The Jazz would face the Chicago Bulls led by Michael Jordan. The Jazz would hold their own in the series. The Jazz and Bulls were tied two games a piece after four games. The Bulls led by clutch play of Michael Jordan would win the next two games by only a few points each time to defeat the Jazz in the Finals.
The Jazz would not make any changes to their team during the off season. Despite an injury to Stockton, the Jazz still finished with more than 60 wins for the second consecutive year. The Jazz found themselves facing the Bulls in the Finals yet again. The Jazz hoped to overcome Michael Jordan and the Bulls in the Finals. The Jazz won the first game of the Finals. They could not hold on to the series though. Jordan would end the series in game 6 with one of the most memorable game winning shots in NBA history. The Jazz like every other team before them, failed to defeat Michael Jordan and the Bulls in the Finals.
The Jazz continued to play well, but they could never return to the Finals under Malone and Stockton. The two played with the Jazz until 2003 keeping the Jazz in the playoffs each season. After the two franchise players left, the Jazz ended up just missing the playoffs for the first time in twenty years. The Jazz would struggle for a few seasons until they Deron Williams and Carlos Boozer began to improve.

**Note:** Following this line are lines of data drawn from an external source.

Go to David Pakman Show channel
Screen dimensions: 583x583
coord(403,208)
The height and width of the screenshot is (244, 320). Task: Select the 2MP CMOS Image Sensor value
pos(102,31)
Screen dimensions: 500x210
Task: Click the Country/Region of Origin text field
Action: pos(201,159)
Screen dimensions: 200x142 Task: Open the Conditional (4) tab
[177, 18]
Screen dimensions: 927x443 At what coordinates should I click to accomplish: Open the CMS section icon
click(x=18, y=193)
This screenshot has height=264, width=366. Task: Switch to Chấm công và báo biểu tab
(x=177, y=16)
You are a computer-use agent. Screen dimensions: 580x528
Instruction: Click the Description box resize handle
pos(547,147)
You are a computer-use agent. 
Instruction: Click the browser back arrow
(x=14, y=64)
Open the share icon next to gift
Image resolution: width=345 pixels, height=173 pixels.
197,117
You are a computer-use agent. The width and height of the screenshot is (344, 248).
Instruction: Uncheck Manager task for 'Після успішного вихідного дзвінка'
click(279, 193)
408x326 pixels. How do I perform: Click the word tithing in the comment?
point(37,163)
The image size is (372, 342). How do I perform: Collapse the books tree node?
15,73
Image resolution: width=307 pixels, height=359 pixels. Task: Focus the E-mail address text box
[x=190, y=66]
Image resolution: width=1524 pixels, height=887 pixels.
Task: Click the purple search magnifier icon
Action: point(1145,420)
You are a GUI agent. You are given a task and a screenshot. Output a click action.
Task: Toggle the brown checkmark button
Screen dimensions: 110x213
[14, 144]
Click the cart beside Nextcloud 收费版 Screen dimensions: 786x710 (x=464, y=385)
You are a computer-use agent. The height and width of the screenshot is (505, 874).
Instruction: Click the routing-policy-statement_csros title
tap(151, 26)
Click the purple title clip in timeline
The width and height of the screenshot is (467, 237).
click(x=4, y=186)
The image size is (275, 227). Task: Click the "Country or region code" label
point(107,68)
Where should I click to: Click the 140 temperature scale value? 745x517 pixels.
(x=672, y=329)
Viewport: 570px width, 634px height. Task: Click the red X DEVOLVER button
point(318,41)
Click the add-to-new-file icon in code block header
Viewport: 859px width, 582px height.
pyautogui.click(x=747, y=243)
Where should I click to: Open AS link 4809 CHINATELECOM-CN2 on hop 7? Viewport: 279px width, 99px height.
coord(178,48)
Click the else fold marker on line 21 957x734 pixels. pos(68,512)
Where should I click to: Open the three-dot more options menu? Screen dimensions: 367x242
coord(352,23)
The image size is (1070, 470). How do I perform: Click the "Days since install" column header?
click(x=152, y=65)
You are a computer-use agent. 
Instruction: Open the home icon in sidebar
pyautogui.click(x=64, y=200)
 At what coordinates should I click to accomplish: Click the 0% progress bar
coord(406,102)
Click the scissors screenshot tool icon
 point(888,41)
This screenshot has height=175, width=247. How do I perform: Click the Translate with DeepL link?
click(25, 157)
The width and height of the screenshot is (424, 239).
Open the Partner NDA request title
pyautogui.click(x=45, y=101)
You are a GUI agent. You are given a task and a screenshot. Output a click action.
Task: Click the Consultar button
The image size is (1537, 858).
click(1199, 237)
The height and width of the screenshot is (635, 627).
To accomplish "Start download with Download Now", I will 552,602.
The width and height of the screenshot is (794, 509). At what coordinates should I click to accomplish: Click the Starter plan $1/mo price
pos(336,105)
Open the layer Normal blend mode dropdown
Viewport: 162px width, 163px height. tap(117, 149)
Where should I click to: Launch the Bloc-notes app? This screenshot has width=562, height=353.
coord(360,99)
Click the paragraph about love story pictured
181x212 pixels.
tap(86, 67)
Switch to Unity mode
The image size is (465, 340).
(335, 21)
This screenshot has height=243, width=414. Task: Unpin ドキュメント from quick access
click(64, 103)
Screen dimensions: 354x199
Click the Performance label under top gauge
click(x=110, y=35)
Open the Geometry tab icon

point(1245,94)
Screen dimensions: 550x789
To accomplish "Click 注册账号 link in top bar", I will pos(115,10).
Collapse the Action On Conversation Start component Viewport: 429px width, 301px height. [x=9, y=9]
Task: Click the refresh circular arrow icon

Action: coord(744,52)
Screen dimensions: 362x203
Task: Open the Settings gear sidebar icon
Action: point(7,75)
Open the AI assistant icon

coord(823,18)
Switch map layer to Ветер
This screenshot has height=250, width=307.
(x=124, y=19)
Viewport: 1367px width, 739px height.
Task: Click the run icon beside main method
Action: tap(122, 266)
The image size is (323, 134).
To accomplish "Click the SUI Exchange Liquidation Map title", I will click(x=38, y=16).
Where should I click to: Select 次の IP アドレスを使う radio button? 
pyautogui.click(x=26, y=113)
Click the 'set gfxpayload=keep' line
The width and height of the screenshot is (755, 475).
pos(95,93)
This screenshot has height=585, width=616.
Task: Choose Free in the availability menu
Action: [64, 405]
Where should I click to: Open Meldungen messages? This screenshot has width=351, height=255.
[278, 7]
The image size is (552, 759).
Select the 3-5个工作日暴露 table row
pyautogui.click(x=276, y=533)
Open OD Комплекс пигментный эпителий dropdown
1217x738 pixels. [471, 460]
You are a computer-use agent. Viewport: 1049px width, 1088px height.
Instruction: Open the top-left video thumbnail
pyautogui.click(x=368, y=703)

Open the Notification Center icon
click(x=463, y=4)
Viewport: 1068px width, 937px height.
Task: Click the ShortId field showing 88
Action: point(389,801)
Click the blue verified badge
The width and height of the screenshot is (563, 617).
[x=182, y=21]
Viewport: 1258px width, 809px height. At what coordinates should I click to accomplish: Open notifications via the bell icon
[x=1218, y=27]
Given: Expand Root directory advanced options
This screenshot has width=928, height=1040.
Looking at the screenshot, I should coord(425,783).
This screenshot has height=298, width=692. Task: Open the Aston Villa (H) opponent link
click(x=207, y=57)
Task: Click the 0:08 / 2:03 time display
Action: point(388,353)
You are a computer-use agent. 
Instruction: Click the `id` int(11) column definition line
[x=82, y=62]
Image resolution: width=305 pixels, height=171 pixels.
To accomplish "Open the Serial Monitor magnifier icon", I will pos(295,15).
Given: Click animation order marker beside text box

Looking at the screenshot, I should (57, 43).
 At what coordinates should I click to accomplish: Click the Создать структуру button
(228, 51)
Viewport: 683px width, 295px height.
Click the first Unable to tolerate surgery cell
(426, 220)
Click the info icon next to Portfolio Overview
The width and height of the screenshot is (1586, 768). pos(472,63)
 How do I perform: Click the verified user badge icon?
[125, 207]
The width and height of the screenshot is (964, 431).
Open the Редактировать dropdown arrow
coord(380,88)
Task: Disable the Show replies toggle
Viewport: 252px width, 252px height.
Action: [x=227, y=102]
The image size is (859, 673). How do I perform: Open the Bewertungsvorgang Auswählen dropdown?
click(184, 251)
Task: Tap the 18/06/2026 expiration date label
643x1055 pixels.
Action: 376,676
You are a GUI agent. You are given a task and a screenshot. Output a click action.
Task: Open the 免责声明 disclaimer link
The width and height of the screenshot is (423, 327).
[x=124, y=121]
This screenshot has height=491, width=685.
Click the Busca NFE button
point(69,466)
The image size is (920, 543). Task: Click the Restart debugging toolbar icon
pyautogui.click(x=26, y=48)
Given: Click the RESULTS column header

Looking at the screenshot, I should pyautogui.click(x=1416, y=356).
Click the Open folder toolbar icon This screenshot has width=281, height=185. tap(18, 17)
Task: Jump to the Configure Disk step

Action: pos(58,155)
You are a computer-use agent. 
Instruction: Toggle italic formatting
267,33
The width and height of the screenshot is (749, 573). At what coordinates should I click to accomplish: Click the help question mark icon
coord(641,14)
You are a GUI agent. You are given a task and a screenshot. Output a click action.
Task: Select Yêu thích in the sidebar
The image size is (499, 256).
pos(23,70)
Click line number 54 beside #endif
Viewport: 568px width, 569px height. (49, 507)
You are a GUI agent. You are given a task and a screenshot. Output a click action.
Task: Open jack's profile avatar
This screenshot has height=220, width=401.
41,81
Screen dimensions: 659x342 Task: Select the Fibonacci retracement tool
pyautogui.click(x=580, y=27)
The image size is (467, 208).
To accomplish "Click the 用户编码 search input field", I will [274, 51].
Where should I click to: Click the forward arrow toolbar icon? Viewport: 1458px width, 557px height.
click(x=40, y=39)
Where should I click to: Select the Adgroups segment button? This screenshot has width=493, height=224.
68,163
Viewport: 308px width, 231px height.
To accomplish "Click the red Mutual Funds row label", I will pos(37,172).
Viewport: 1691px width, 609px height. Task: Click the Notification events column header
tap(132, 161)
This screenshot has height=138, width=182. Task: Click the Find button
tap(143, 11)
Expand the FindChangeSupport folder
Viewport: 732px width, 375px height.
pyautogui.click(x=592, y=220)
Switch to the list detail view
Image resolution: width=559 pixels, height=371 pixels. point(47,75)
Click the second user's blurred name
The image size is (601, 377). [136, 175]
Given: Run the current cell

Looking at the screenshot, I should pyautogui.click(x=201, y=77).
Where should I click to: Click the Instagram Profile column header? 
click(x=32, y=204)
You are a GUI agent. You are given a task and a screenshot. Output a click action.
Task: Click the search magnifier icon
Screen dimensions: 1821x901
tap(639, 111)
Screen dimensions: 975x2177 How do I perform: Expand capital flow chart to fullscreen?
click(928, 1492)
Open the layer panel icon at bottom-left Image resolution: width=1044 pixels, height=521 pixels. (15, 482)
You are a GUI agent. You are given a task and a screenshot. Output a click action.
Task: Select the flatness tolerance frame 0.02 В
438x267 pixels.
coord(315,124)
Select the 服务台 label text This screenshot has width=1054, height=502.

The point guard and power forward combination began to revive hopes of the Stockton and Malone days.
Williams and Boozer would lead them to be a regular playoff team, but they could never make it past to the NBA Finals, and they only made it to the Western Conference finals once. The team began to fall apart in 2010 when Boozer decided to take his talents to Chicago to play for the Bulls. Before the trade deadline, the Jazz also traded their All Star point guard Williams to the New Jersey Nets. The Jazz missed the playoffs in 2011 for the first time since 2006. The Jazz are currently in the playoff hunt in the very close Western Conference. The Jazz are currently a team built to make the playoffs as one of the lower seeds, but they do not have the personnel to make a deep playoff run.